Work task
Leaving the pictures aside, transcribe only and exactly the lines from the one with "1022x1176 pixels. At" through the end of the entries, both included.

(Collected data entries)

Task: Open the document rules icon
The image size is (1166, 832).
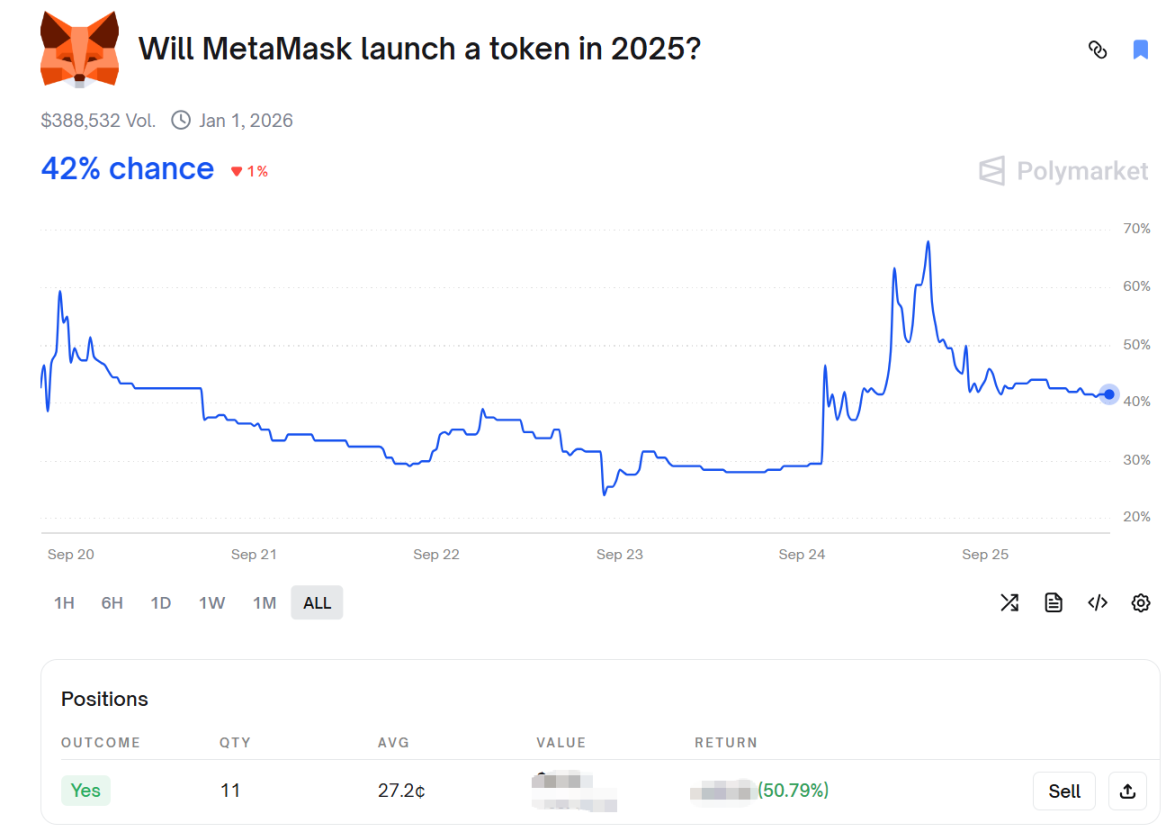Action: 1053,602
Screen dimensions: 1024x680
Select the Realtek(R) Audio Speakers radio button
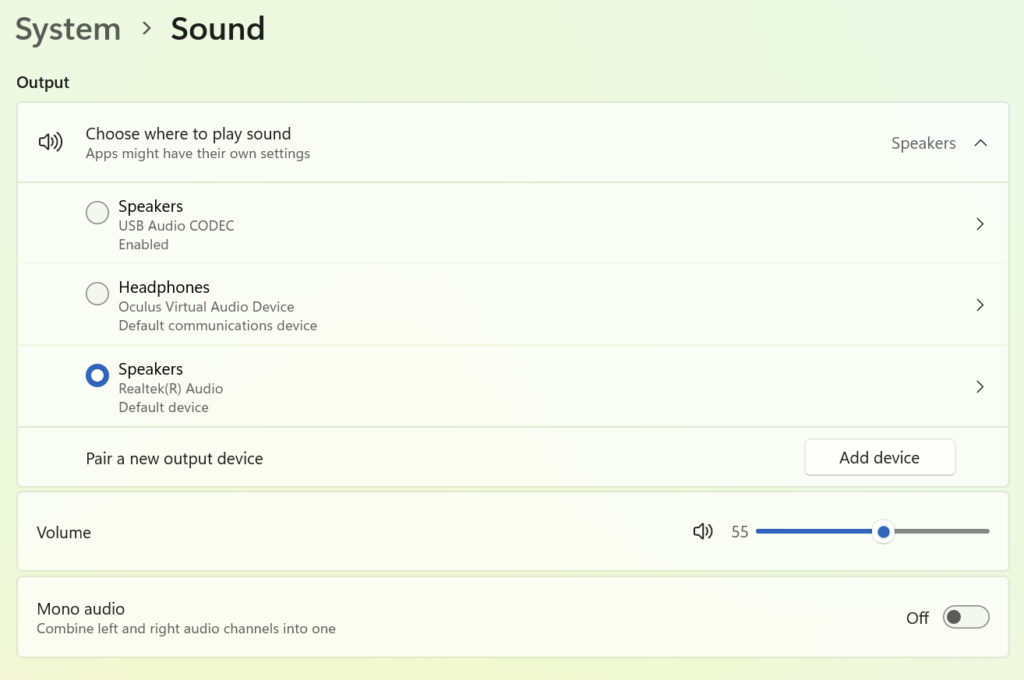tap(97, 375)
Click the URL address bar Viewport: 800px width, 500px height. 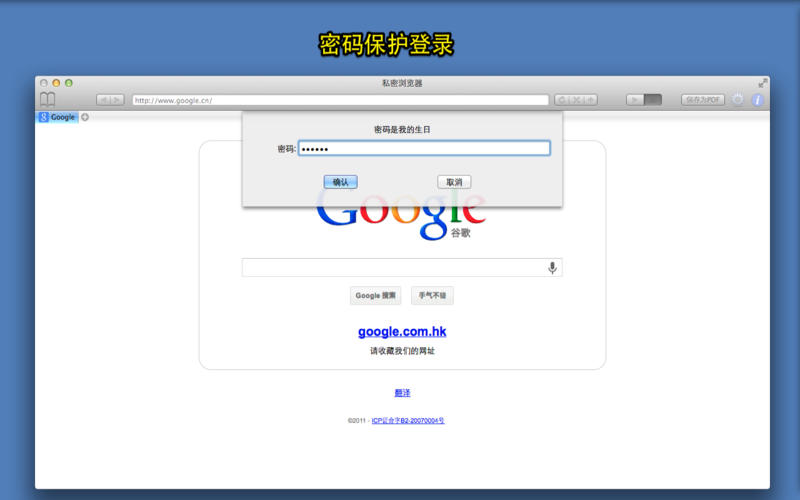pos(340,100)

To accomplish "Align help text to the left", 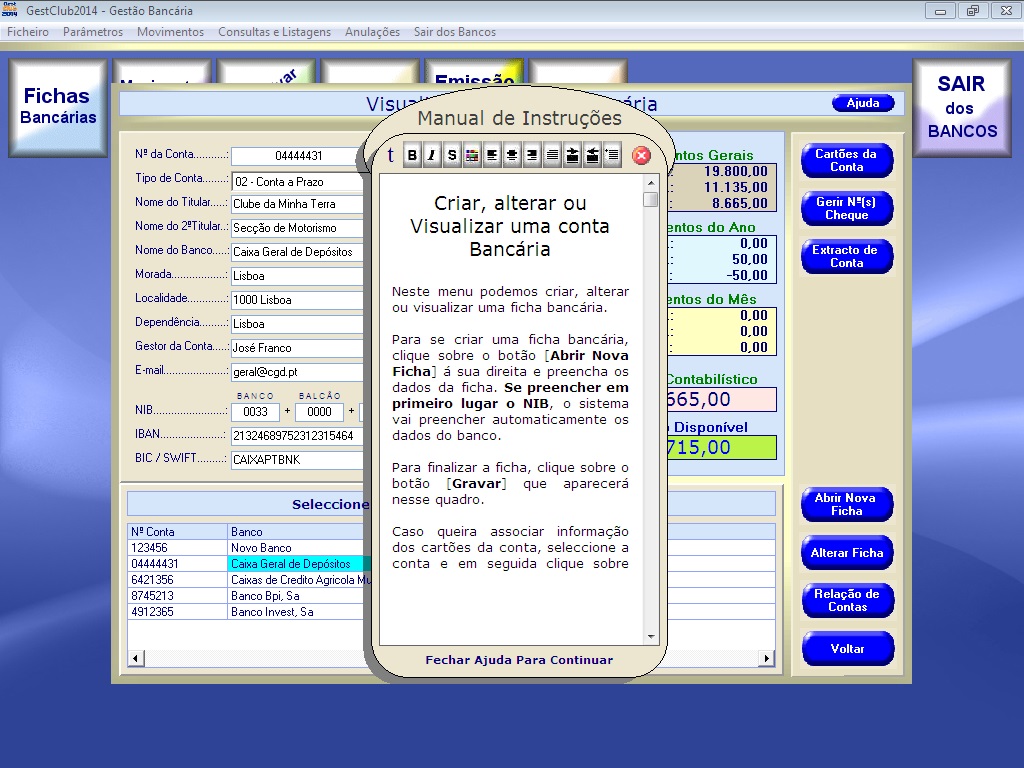I will pos(492,155).
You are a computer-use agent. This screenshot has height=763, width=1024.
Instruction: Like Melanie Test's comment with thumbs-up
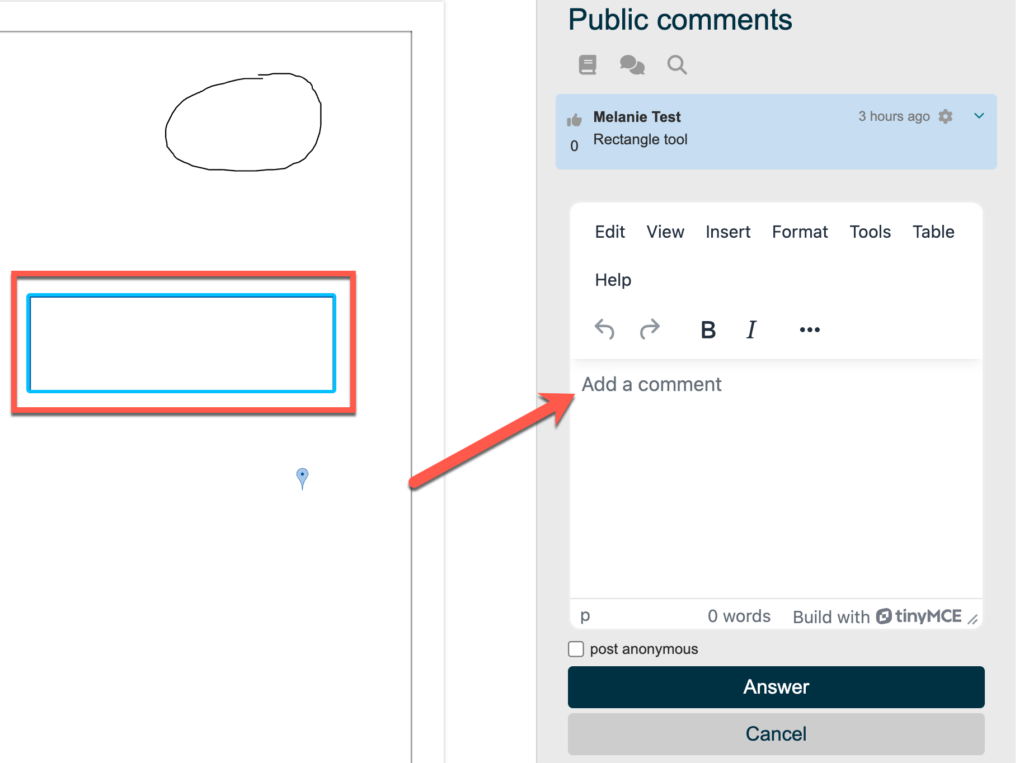click(x=574, y=120)
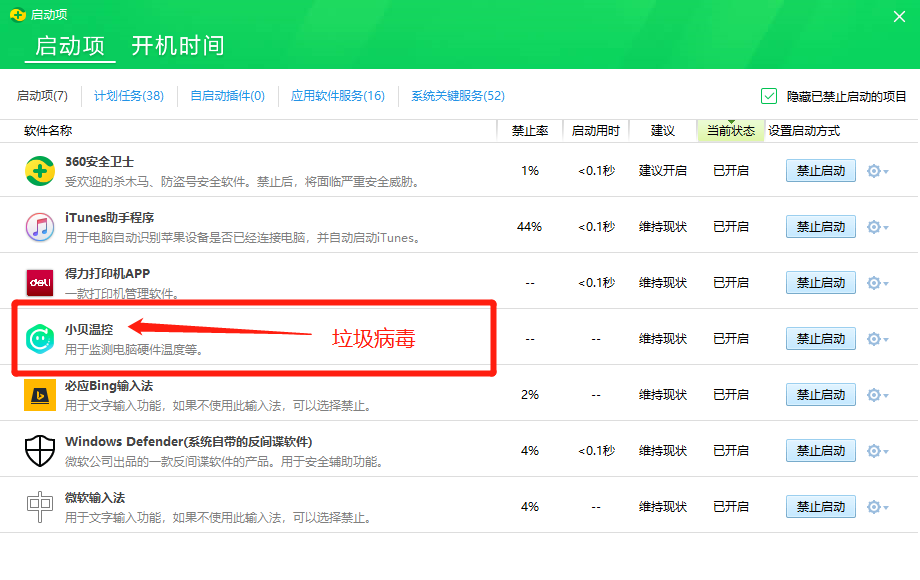Sort list by 禁止率 column header
The image size is (920, 580).
coord(529,131)
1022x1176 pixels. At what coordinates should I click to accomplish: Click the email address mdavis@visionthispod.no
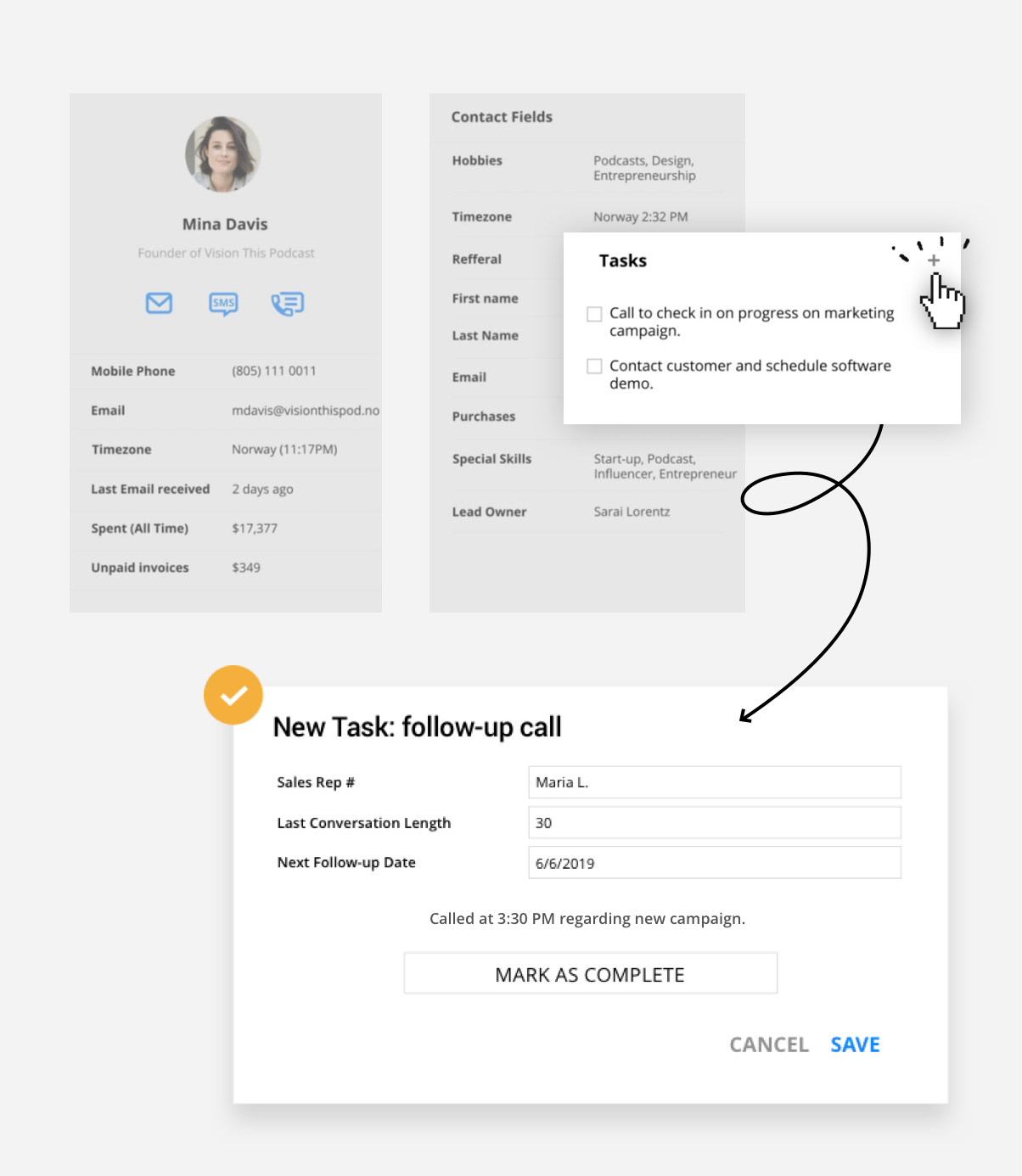tap(305, 410)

Solution for this task
1022x1176 pixels. At what coordinates should I click to accomplish: Click the email address mdavis@visionthispod.no
tap(305, 410)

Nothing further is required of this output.